Saved entries:
..............................

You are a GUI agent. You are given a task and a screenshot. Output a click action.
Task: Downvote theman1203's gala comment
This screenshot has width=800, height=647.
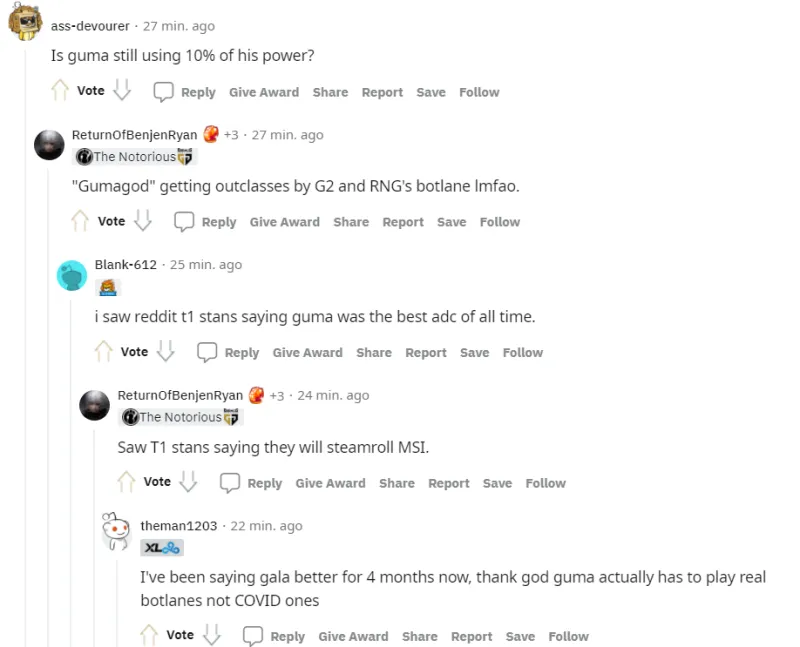click(212, 635)
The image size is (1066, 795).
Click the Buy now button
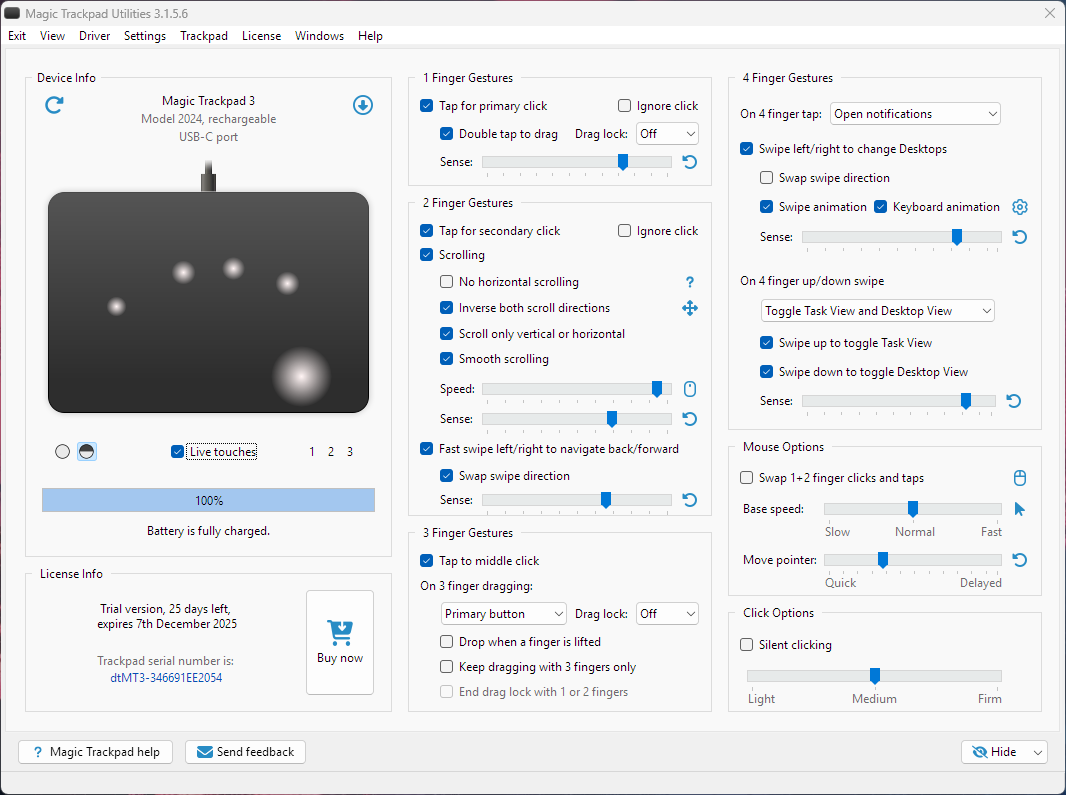[340, 642]
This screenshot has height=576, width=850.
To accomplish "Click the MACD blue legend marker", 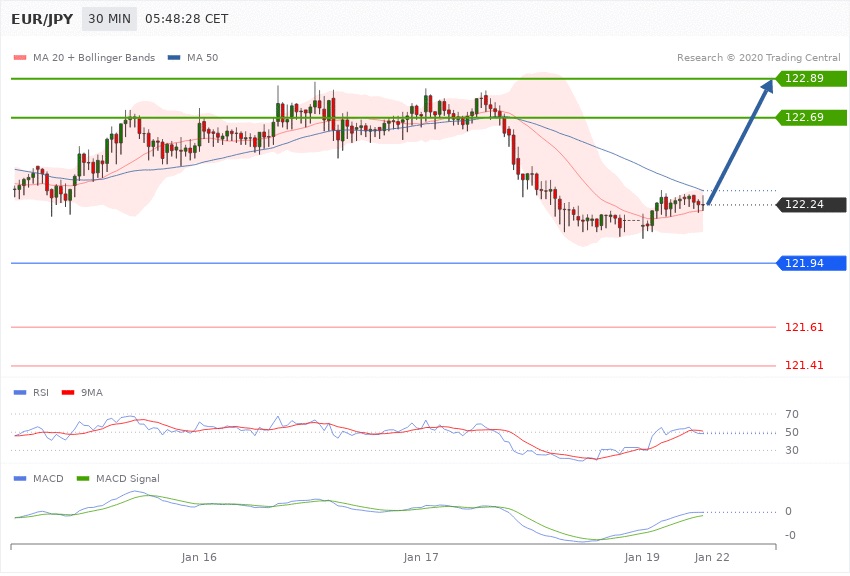I will 19,479.
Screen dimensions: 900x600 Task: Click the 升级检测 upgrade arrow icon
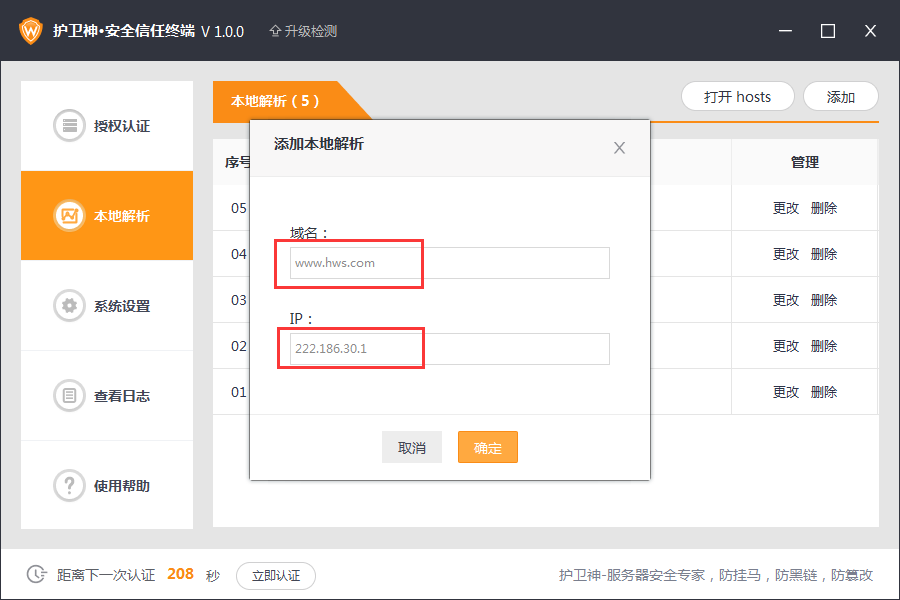pyautogui.click(x=275, y=31)
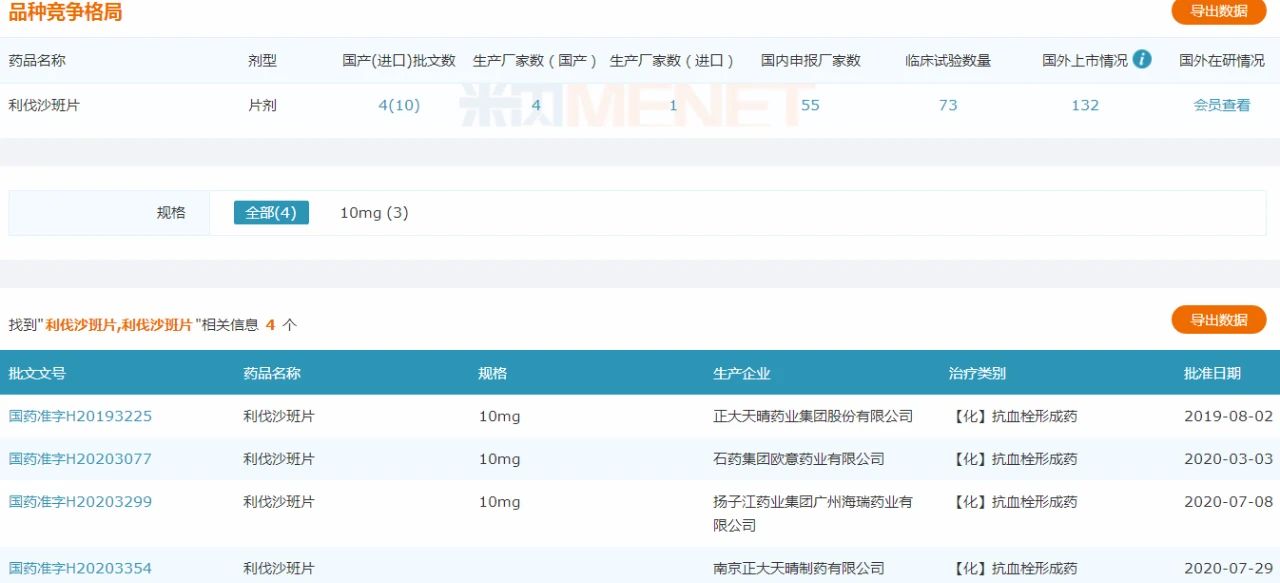Click the 55 domestic applicants number
Screen dimensions: 1280x583
[x=810, y=105]
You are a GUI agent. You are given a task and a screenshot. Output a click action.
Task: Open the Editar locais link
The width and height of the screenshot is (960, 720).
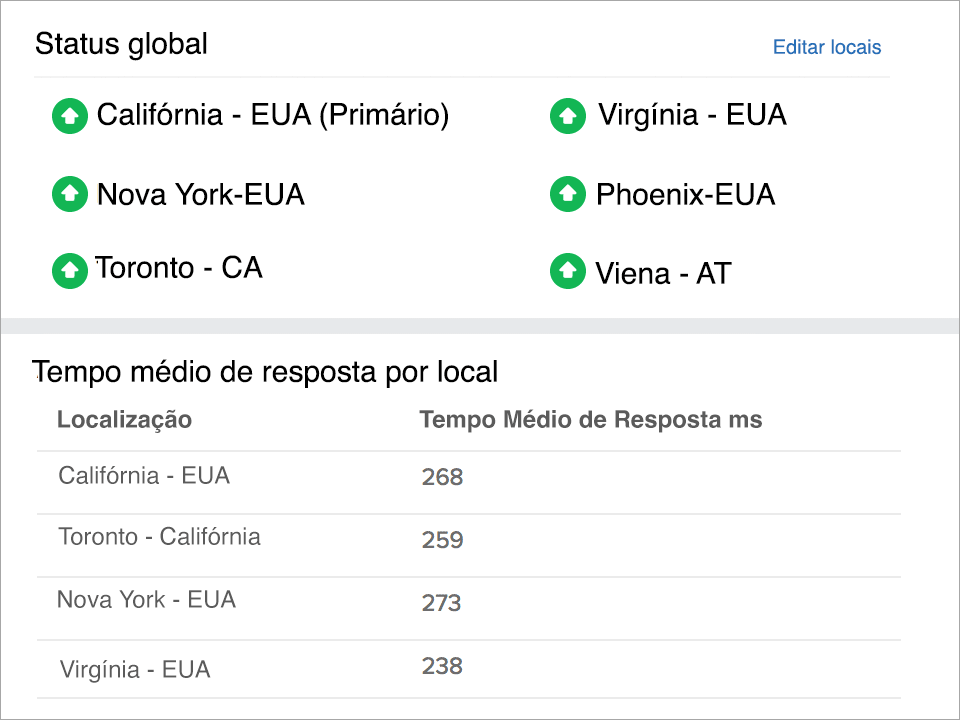pyautogui.click(x=827, y=47)
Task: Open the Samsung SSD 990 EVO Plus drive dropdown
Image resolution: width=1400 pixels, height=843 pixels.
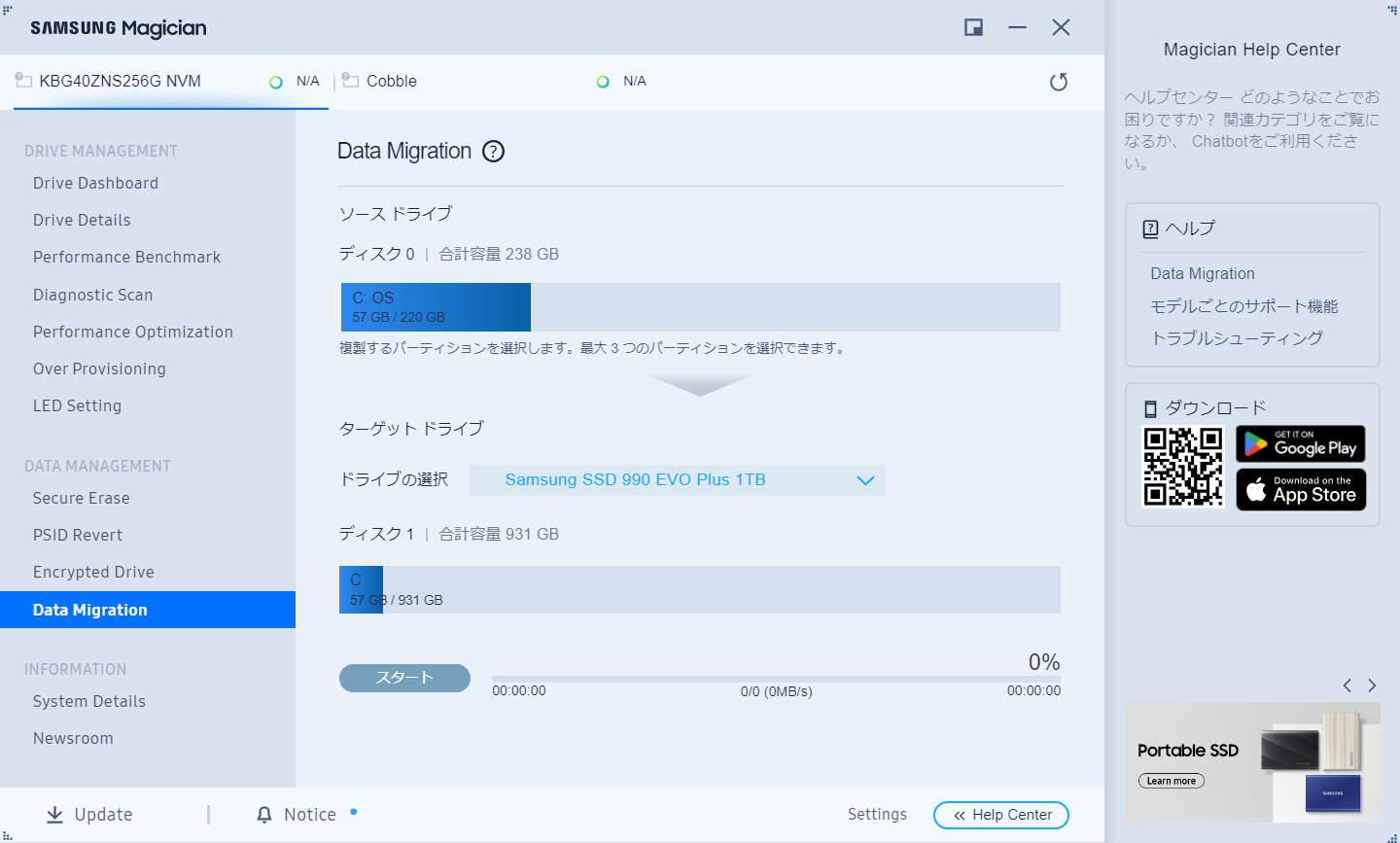Action: coord(677,479)
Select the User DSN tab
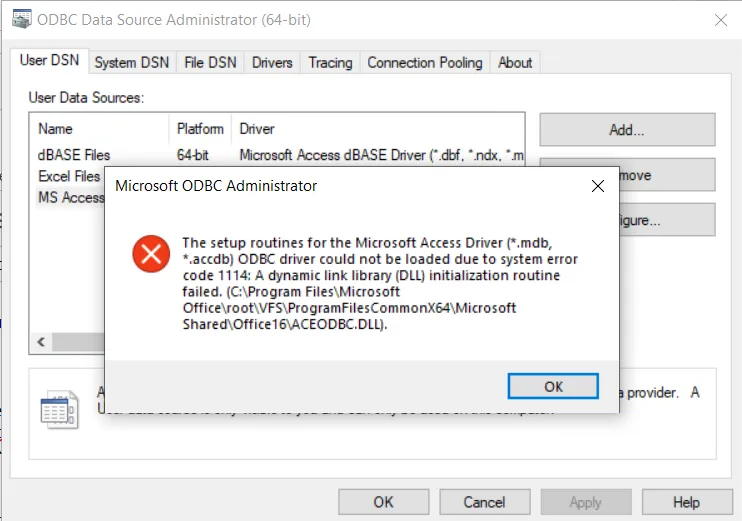The height and width of the screenshot is (521, 742). (x=48, y=61)
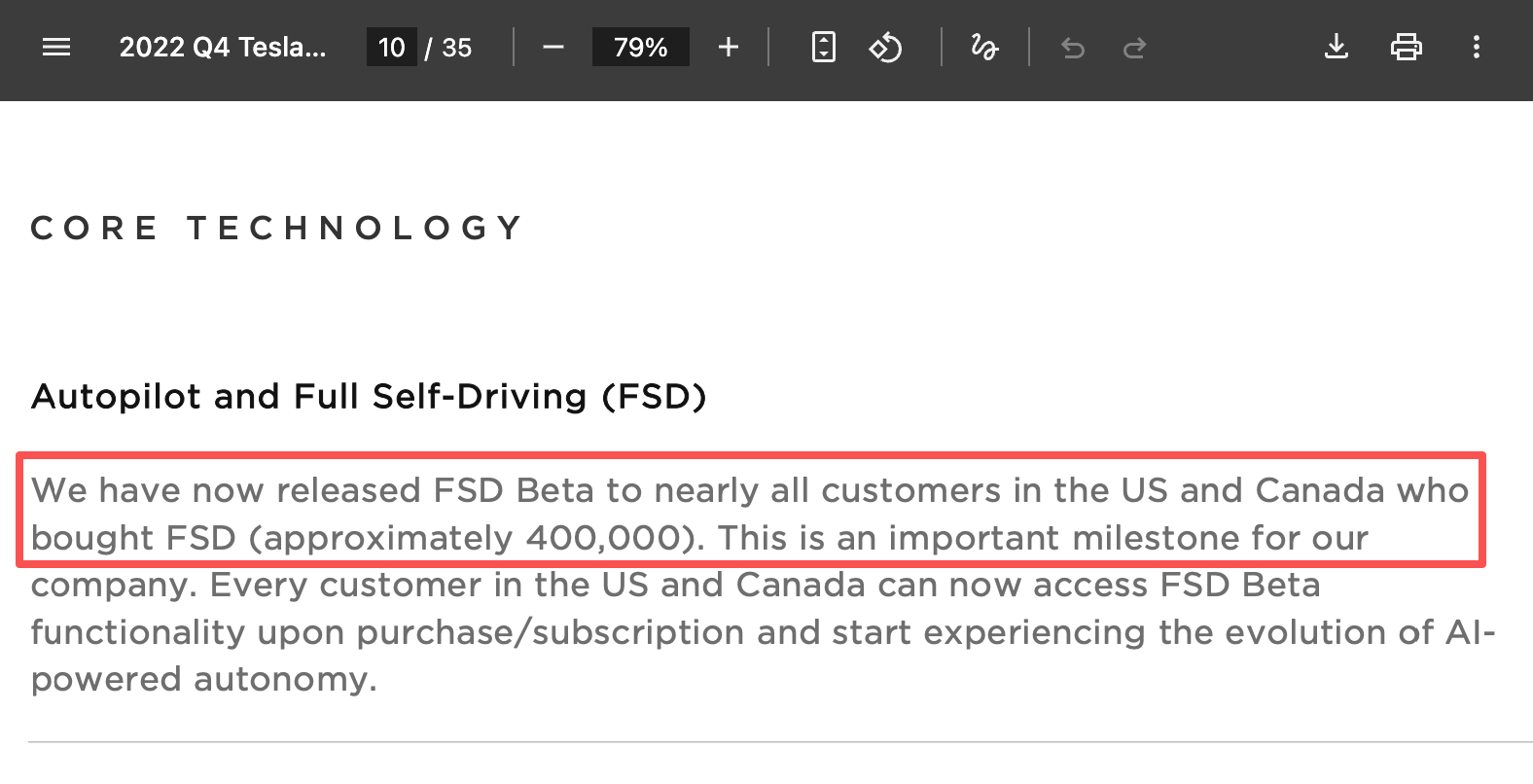This screenshot has width=1533, height=784.
Task: Print the document using printer icon
Action: [x=1406, y=47]
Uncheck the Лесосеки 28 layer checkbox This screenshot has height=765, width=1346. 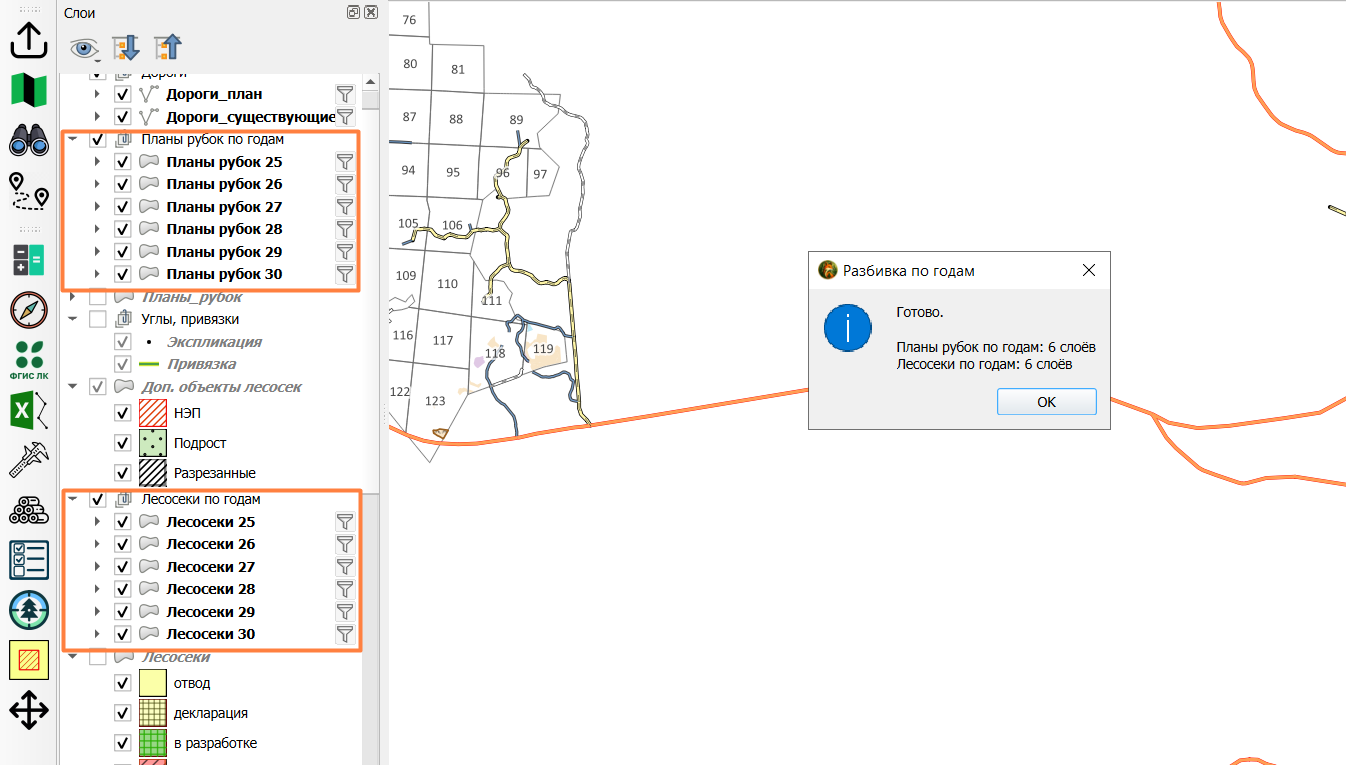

..............................

* What you need to do: Copy exactly the lines from the one containing "Task: Open the Editar locais link" through the final line of the records above, both included, and leave out any pictures.

* Solution to the exercise:
Task: Open the Editar locais link
The width and height of the screenshot is (960, 720).
pyautogui.click(x=827, y=47)
Task: Open the Samsung SSD 990 EVO Plus drive dropdown
Image resolution: width=1400 pixels, height=843 pixels.
Action: coord(677,479)
Select the User DSN tab
The height and width of the screenshot is (521, 742). (x=48, y=61)
This screenshot has width=1533, height=784.
Task: Print the document using printer icon
Action: [x=1406, y=47]
Uncheck the Лесосеки 28 layer checkbox This screenshot has height=765, width=1346. 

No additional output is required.